I was tickled to see some artwork from Keith Haring in the building. He was one of the first artists that I really payed attention to when I was fully immersed in the art scene as a kid. His wild, nonsensical paintings leave your eyes darting around, discovering something new in every piece of the canvas, and your mind trying to decipher what exactly its looking at.
Mirror #1 by Roy Lichtenstein
Balloon Dog by Jeff Koons
Jeff Koons’ “balloon” sculptures have got to be the most popular exhibit at The Broad right now, after the Infinity Room that is. His work seems to bring out the inner child in us all. How can you not feel a sense of giddy nostalgia when you stand in front of a giant shiny blue “balloon animal”?
Red Block by El Anatsui
Crafted from giant shimmering sheets from bottle caps, reused aluminum commercial packaging, copper wire, and other materials. This piece is not only interesting because of its components, but this ‘tapestry’ hangs differently each time it is erected, causing it take a completely different form than the last exhibit.
Seems Donald Trump may have left his golden urinal here..
Famed Campbells Soup Paintings by Andy Warhol
Another Installation by Jeff Koons
These stacked plates give off the illusion that they’re spinning if you walk around them!

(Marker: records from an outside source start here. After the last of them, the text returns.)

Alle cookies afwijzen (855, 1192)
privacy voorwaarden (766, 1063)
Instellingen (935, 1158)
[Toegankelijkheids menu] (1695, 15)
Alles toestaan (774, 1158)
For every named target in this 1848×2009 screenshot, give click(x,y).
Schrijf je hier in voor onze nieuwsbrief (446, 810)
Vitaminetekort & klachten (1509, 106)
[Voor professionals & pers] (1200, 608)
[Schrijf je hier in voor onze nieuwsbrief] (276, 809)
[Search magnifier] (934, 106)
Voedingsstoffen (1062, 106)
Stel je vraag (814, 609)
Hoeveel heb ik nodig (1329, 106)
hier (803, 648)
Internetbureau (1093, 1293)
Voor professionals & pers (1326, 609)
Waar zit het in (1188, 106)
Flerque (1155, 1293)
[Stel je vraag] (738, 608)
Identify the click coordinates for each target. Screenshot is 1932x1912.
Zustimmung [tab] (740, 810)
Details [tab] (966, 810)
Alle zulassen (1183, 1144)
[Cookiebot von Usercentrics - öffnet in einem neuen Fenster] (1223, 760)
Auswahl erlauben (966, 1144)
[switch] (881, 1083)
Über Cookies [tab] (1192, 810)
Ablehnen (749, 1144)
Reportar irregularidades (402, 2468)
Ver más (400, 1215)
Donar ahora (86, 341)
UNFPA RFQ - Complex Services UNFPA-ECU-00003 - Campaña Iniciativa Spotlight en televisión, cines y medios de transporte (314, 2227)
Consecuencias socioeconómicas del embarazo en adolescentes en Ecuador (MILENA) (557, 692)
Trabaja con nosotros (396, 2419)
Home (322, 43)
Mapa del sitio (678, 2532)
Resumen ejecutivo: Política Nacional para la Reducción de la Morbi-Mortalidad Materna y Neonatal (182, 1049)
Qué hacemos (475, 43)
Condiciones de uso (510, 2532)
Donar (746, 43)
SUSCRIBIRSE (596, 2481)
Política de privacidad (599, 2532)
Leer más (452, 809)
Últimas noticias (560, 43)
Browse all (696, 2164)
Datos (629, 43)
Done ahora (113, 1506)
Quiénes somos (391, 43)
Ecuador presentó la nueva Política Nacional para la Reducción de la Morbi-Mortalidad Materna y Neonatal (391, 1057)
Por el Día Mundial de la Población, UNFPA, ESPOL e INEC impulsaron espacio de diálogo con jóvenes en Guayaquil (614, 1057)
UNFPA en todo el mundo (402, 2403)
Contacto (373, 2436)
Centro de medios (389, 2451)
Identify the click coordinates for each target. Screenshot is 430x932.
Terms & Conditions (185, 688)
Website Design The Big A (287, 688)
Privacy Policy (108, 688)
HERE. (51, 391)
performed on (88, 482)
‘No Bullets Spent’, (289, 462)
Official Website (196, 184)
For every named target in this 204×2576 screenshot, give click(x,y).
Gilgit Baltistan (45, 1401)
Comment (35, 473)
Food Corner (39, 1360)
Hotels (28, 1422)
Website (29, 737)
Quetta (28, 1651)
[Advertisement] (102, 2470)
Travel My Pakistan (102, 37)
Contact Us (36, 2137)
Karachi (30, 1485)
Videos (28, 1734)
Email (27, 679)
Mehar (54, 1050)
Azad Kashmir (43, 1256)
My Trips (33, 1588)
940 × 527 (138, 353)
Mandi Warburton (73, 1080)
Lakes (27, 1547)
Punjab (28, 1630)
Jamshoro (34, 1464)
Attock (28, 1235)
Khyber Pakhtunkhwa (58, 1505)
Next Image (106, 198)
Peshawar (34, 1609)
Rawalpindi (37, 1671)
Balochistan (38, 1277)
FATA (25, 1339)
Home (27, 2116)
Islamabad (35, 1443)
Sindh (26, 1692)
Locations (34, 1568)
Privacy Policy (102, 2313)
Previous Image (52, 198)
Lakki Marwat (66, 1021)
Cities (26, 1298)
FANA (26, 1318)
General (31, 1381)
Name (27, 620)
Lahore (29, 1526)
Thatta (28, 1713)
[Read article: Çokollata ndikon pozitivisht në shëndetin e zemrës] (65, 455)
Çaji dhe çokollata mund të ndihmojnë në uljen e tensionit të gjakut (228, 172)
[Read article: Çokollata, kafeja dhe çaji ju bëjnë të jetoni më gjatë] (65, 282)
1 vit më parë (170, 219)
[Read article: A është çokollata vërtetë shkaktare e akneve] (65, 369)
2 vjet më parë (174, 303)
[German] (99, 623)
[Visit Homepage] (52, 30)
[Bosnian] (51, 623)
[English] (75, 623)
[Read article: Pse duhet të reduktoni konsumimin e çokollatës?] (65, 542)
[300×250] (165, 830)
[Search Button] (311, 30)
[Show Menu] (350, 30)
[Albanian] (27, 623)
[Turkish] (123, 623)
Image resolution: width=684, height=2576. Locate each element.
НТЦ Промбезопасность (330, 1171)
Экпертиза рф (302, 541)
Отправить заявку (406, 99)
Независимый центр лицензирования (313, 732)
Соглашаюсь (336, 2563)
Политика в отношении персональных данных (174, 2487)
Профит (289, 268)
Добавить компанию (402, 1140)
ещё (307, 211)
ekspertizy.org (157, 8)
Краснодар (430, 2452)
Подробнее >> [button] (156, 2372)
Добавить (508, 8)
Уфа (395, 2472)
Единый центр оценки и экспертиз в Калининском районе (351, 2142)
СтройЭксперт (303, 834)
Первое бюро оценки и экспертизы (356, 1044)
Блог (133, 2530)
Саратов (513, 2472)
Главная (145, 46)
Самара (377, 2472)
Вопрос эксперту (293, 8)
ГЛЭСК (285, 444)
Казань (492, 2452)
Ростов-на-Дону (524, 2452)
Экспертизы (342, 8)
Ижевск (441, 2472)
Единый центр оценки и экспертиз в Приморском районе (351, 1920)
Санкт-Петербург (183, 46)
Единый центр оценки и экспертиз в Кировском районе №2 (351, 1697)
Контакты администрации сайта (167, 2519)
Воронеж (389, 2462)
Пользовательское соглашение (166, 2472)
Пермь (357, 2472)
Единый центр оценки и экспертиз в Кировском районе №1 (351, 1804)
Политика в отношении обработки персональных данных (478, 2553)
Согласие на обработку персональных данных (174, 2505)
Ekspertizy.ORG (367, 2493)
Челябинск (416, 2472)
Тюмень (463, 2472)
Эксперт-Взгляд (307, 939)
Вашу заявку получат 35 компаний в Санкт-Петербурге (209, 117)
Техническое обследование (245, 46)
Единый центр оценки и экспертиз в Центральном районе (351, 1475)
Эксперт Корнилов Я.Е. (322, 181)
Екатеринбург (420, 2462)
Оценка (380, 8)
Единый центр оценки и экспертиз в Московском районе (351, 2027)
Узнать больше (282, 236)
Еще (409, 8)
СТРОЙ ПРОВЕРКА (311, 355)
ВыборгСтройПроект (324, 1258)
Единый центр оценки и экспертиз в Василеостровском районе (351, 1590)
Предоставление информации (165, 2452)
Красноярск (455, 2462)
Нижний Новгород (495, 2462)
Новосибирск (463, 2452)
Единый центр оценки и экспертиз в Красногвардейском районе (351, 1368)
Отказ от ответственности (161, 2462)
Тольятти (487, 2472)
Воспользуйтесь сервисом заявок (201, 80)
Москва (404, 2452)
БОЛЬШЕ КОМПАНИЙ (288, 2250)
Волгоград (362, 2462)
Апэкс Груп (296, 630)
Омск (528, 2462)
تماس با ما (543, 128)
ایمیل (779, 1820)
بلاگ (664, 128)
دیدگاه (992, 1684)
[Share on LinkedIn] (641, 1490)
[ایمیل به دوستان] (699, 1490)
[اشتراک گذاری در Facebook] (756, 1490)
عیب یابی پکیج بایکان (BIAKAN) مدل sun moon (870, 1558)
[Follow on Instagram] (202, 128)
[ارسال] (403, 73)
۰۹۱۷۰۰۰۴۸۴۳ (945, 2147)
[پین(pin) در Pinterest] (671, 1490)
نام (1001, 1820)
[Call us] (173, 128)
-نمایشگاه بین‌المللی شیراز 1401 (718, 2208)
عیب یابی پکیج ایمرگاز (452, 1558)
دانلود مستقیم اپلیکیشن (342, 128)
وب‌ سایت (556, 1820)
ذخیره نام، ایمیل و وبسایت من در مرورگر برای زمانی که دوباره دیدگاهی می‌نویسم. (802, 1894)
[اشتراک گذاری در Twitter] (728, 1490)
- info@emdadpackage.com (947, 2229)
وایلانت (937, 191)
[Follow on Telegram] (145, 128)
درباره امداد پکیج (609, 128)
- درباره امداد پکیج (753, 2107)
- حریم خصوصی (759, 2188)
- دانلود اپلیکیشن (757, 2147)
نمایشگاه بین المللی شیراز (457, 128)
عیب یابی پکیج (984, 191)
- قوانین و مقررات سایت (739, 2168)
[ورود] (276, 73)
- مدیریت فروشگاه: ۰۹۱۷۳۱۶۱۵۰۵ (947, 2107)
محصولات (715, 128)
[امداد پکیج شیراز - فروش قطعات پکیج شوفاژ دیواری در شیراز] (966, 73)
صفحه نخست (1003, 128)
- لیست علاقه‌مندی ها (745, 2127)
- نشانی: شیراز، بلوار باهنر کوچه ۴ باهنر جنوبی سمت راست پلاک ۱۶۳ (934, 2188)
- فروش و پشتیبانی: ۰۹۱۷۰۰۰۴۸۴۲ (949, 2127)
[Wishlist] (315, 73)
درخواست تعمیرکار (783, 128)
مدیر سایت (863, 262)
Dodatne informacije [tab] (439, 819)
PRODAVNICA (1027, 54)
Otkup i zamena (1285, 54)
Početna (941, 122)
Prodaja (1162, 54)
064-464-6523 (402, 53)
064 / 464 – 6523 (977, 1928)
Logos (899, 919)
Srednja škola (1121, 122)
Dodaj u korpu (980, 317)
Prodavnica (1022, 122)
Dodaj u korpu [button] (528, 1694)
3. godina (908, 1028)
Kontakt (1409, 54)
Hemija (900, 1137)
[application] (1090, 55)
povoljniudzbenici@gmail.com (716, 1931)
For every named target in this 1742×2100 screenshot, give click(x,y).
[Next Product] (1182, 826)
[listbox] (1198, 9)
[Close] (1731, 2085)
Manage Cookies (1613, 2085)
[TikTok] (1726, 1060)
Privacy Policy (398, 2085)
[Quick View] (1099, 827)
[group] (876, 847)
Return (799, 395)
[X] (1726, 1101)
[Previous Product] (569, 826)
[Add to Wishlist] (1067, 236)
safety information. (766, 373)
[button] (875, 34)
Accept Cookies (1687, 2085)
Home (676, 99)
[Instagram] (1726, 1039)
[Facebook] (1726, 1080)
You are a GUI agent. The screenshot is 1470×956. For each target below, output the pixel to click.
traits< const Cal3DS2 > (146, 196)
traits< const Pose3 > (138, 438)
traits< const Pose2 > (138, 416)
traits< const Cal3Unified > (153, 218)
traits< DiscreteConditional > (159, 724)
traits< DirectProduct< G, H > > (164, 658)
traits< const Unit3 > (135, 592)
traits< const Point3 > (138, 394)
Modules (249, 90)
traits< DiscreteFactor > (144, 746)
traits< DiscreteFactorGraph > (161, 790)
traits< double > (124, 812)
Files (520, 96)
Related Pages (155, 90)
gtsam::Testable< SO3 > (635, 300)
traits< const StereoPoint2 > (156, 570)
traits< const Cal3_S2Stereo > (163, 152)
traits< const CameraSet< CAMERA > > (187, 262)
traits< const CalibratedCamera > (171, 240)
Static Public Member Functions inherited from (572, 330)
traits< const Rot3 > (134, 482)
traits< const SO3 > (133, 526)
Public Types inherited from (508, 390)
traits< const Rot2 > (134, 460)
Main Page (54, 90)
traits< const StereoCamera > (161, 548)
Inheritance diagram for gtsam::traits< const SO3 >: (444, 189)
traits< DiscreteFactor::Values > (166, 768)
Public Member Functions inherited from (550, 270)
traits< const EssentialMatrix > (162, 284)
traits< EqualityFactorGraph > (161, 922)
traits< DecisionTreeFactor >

Yayoi Kusama’s Infinity Mirrored Room
I love, love, LOVED this installation!! I imagine this is what it would be like to float through our universe. It’s undoubtedly the most popular exhibit in the entire museum, no one can deny that. It’s brilliant, mysterious and above all, incredibly unique! Please take note though, that there is always a very long wait for this attraction (around 160 minutes+) so I strongly urge you to go directly to the reservations kiosk as soon as you enter The Broad. This is a free exhibit to experience so it’s definitely worth putting your name down and then taking your time to peruse the rest of the museum while you wait your turn. They will text you directly when you’re name is up and once inside the Infinity Room, you’ll get about 45 seconds to a minute to have the room to yourself. –Make sure all your camera settings are ready to go ahead of time! If you aren’t tech savvy, set your camera on automatic and keep the flash off.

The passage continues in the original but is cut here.